FunctionGraph Security Best Practices¶
Security is a shared responsibility between OpenTelekomCloud and you. OpenTelekomCloud is responsible for the security of the cloud service itself and provides a secure cloud environment. You need to reasonably use the security features provided by the cloud service to protect your data and ensure the safe use of the cloud service. For more information, please see Shared Responsibility .

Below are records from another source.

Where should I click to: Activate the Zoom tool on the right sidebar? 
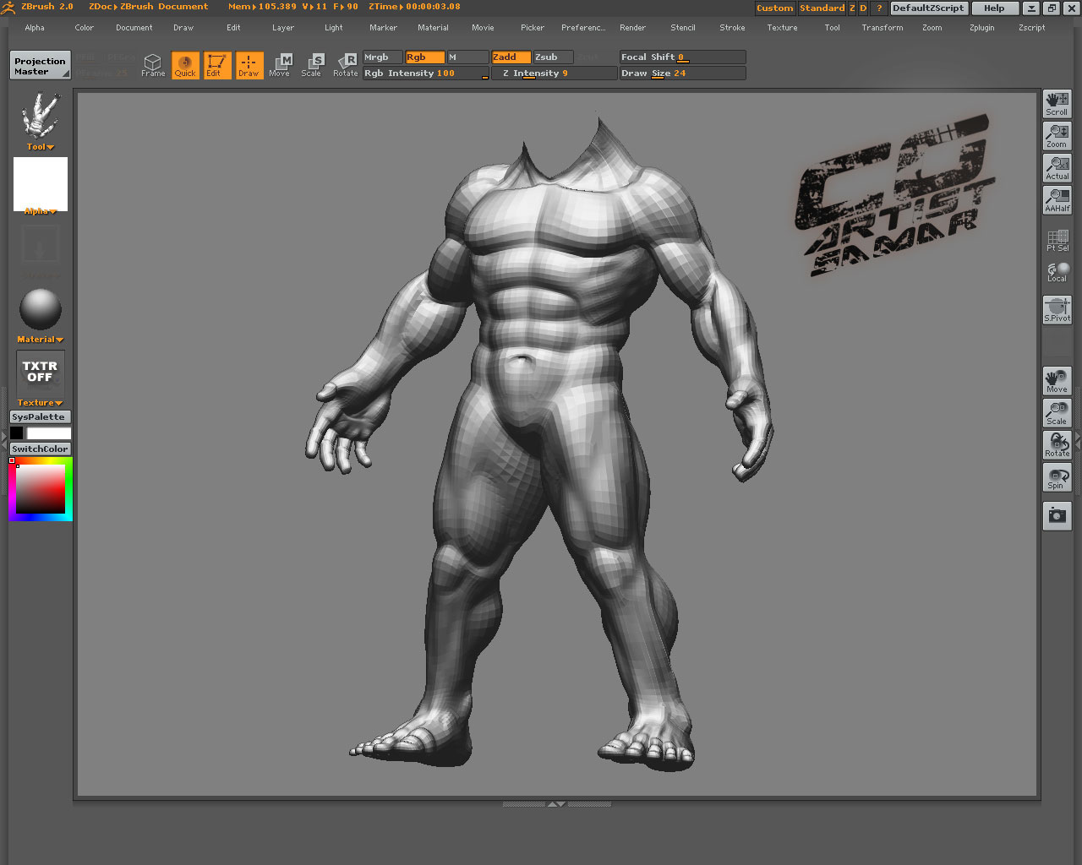pos(1057,136)
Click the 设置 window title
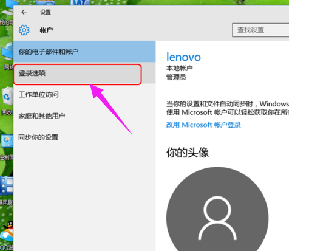Screen dimensions: 309x251 (x=46, y=12)
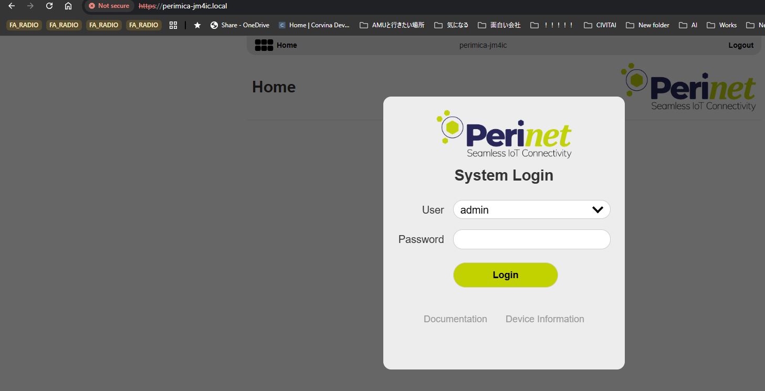Click the address bar URL perimica-jm4ic.local
Image resolution: width=765 pixels, height=391 pixels.
pyautogui.click(x=194, y=6)
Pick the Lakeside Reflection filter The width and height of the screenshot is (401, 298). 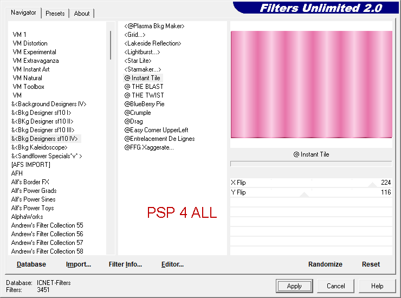coord(153,43)
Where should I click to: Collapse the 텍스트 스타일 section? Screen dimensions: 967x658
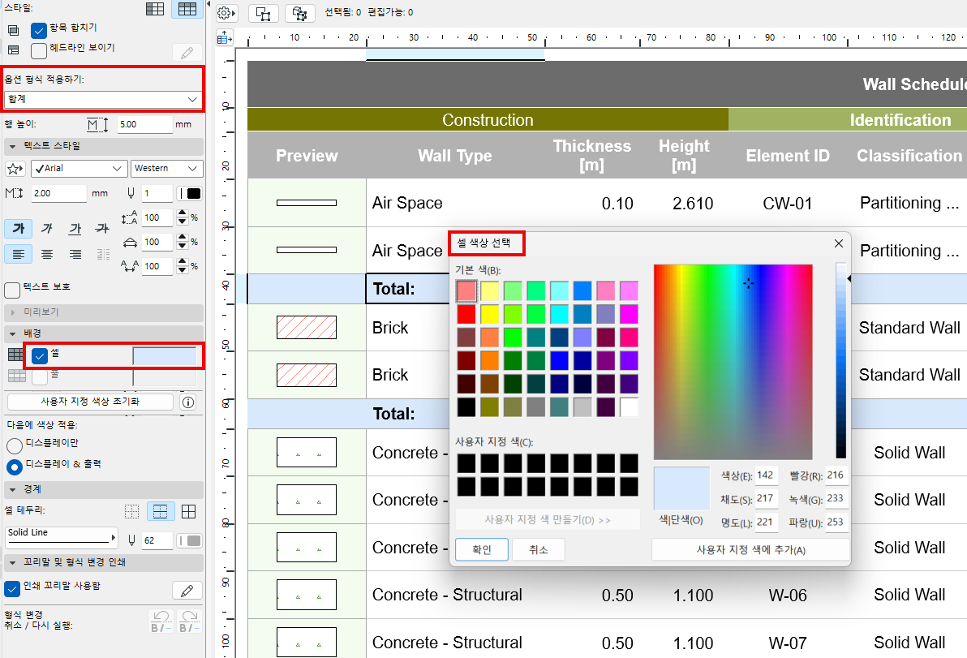pyautogui.click(x=13, y=147)
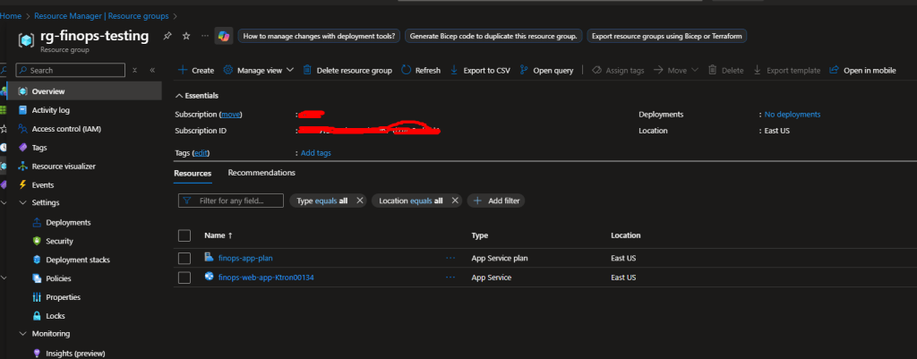The height and width of the screenshot is (359, 917).
Task: Collapse the Settings menu group
Action: [21, 203]
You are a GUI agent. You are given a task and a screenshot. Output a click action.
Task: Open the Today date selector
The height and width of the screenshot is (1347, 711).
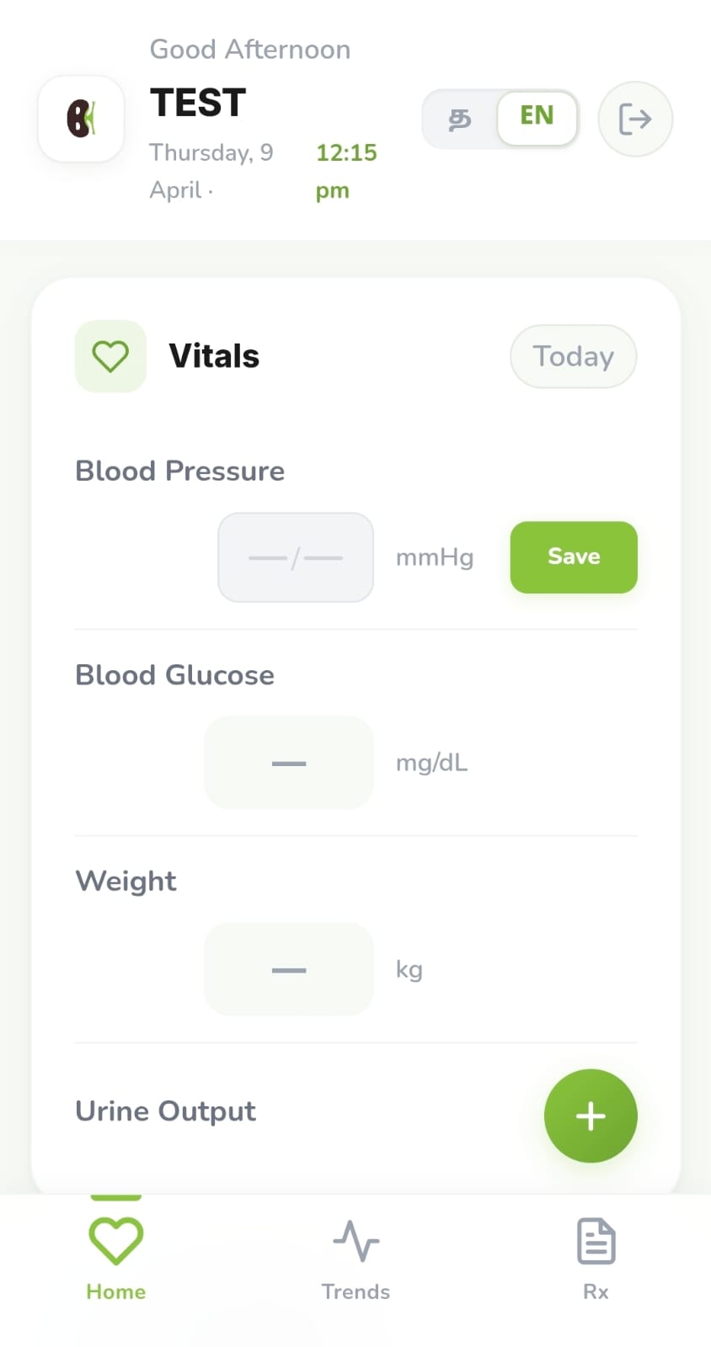pos(573,356)
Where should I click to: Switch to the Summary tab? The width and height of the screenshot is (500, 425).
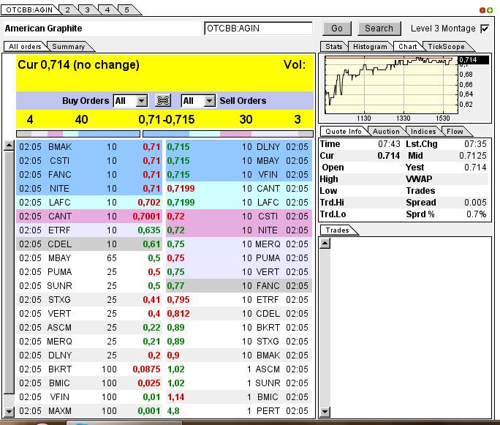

This article provides the best security practices for using FunctionGraph, aiming to provide actionable and normative guidance to improve overall security capabilities. Based on this guidance document, you can continuously evaluate the security status of functions, effectively combine the various security features provided by FunctionGraph, enhance the overall security defense capabilities of FunctionGraph, ensure that data stored in FunctionGraph is not leaked or tampered with, and ensure the security of data transmission.
This article provides suggestions from the following dimensions, which you can use to evaluate the use of FunctionGraph and perform security configuration based on this basis according to business needs.
Use trusted code and dependencies to avoid code vulnerabilities¶
Before deploying function code, we recommend that you perform static scanning and vulnerability analysis on the code to ensure code security.
Use dependent libraries from reliable sources and update them regularly, and avoid using third-party libraries with known vulnerabilities.
Protect sensitive information and prevent leakage of sensitive information¶
If the user code or configuration contains sensitive information, such as AK/SK, token, password, etc., it is strongly recommended to use encrypted environment variables . Otherwise, this information may be displayed in plain text in the user interface or API return results, resulting in sensitive information leakage.
For data involving user privacy (logs, personal information, etc.), it is recommended to perform desensitization during function processing and not print it in plain text through logs to prevent sensitive information leakage.
FunctionGraph can provide users with temporary codes and download addresses and set validity periods. Users should prevent temporary download addresses from being leaked to reduce the risk of code or library leaks.
Fine-tune permission control and enable identity authentication¶
When configuring delegation and AK/SK for FunctionGraph functions through OpenTelekomCloud’s unified identity authentication service (IAM), you should follow the principle of least privilege to ensure that the function can only access specified resources. For example, limit the read and write permissions of the function to a specific OBS bucket to prevent unauthorized access.
When configuring an APIG trigger, it is recommended to enable IAM authentication or custom authentication to ensure that only authorized requests can trigger function execution. In addition, traffic control can be implemented through APIG to prevent malicious requests from causing resource exhaustion.
Configure VPC for functions to prevent external attacks When a user function needs to access resources in OpenTelekomCloud Virtual Private Cloud (VPC), such as RDS, it is recommended to configure VPC for the function to ensure that communication between the function and other cloud services is carried out in an isolated network environment.
Use function version control to quickly update and rollback¶
FunctionGraph supports version management of functions. It is recommended to create several versions for each function and use the stable version in the production environment. At the same time, through the alias function, the function of the specified version is associated to achieve version switching to ensure that it can be quickly rolled back when a security problem occurs.